A gold futures contract traded on Comex is an agreement to receive or deliver (buy or sell) a certain amount of gold at an agreed-upon price at an agreed-upon point in the future. The price specified in the futures contract is set when the contract is made, not when the commodity is delivered or the futures contract is otherwise settled. The futures contract price might or might be close to the current price of the commodity, but it is not going to be the same, since a futures contract tries to anticipate the up or down movement of the price.


Futures Contract Example

In an example gold futures contract, Investor A might agree to buy 100 troy ounces (1 troy ounce = 31.1 grams) of gold from Investor B for delivery three months later at x dollars per ounce. If, in three months' time, gold is worth more than x, Investor A can still buy it for x, thus realizing a profit because he is getting the metal at a discount. Investor B loses in that case because he has to sell low. But if the gold is worth less than x in three months' time, Investor B is the winner because investor A must still buy it at the higher-than-market price. (In the real world of futures contracts, A and B would probably settle with a cash payment, rather than actually exchanging metal, but the principle is the same.)

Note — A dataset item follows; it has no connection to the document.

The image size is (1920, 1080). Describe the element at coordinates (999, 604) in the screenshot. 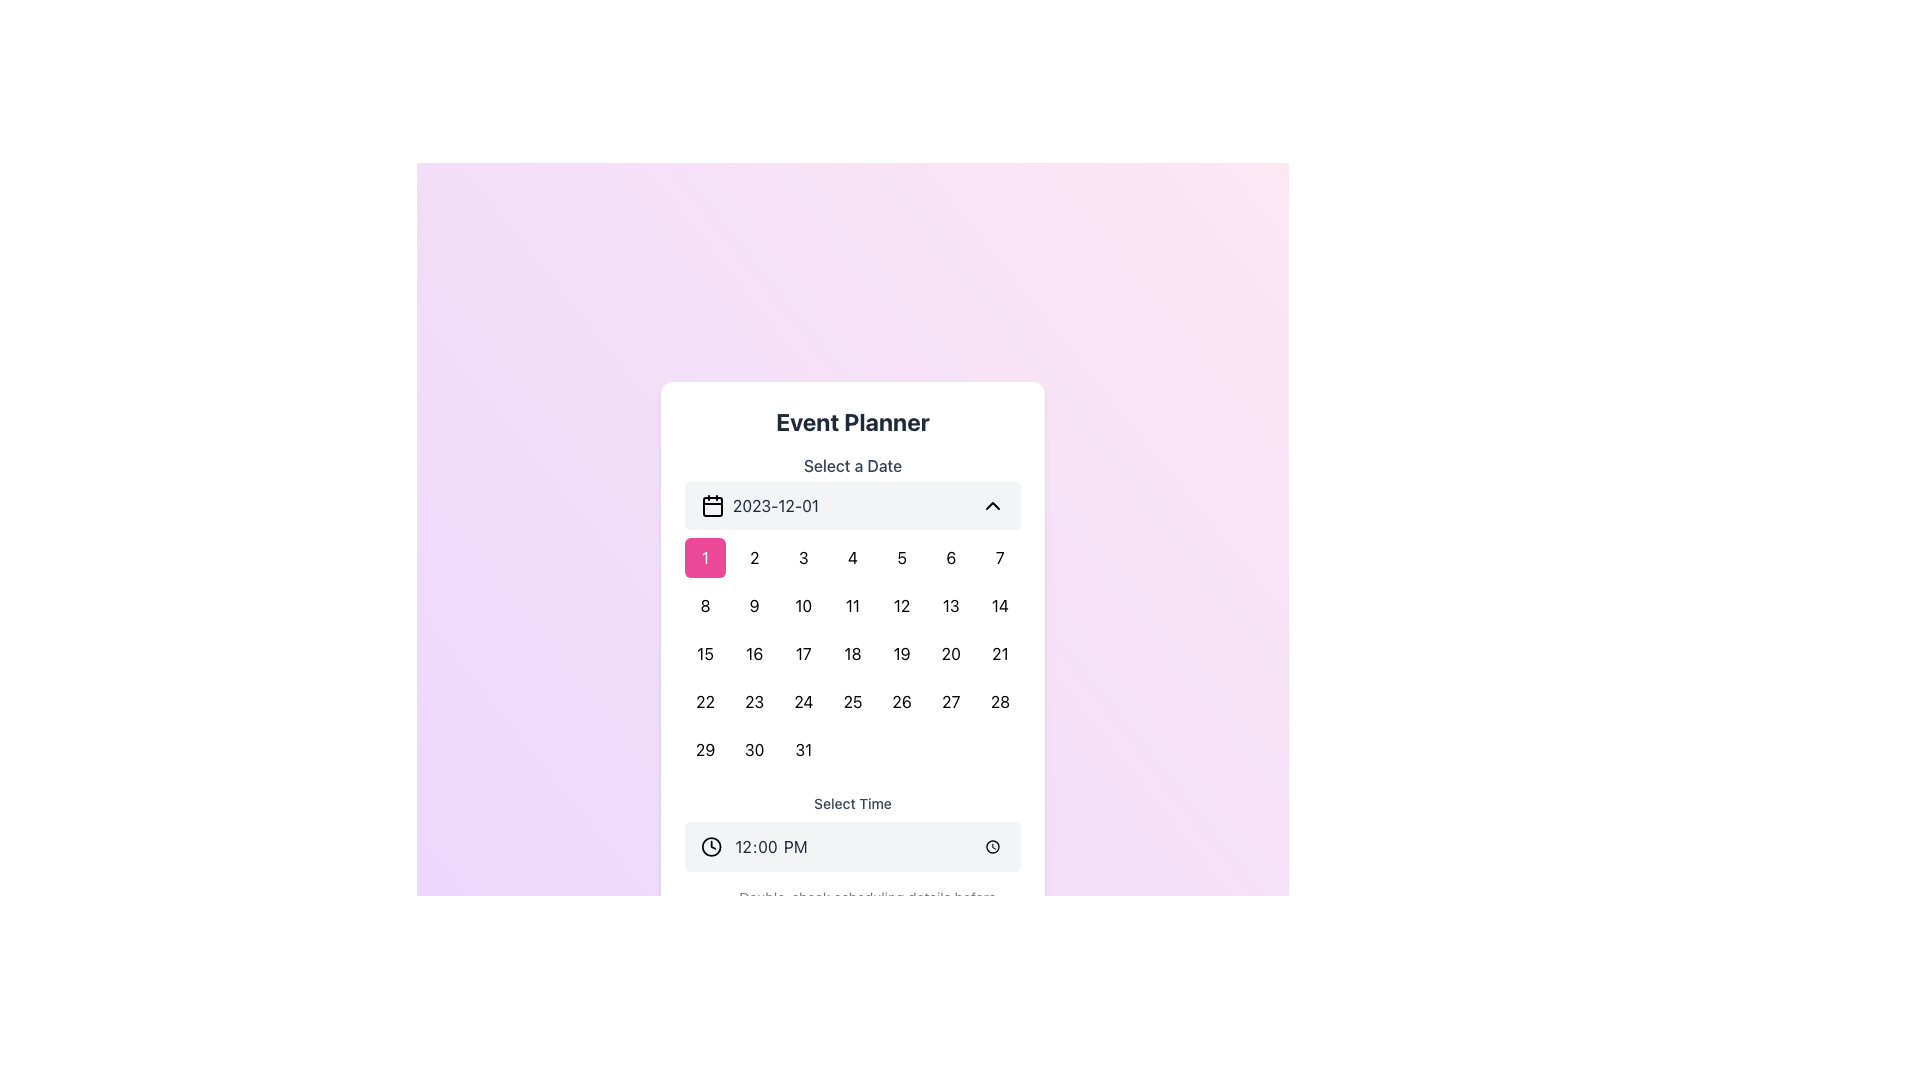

Gold options, which are also traded on Comex, are similar to gold futures contracts, with one critical difference. Holding a gold option, or any option, gives the holder the right to buy a specific amount of gold at a specific price before the end of a certain amount of time, but it does not oblige the holder to do so. Like the price of a futures contract, however, an option price is established at the time the option is traded on the exchange, and is not typically the same as the spot price.


Spot Price

The spot price of gold is a fluctuating price of the metal in U.S. dollars, by the troy ounce. It is different from a Comex price in that it is for the immediate delivery of gold, not a future delivery. The spot price is a function of demand for gold versus the supply available. The higher the demand, the higher the price goes, unless there is an unexpected increase in worldwide supply.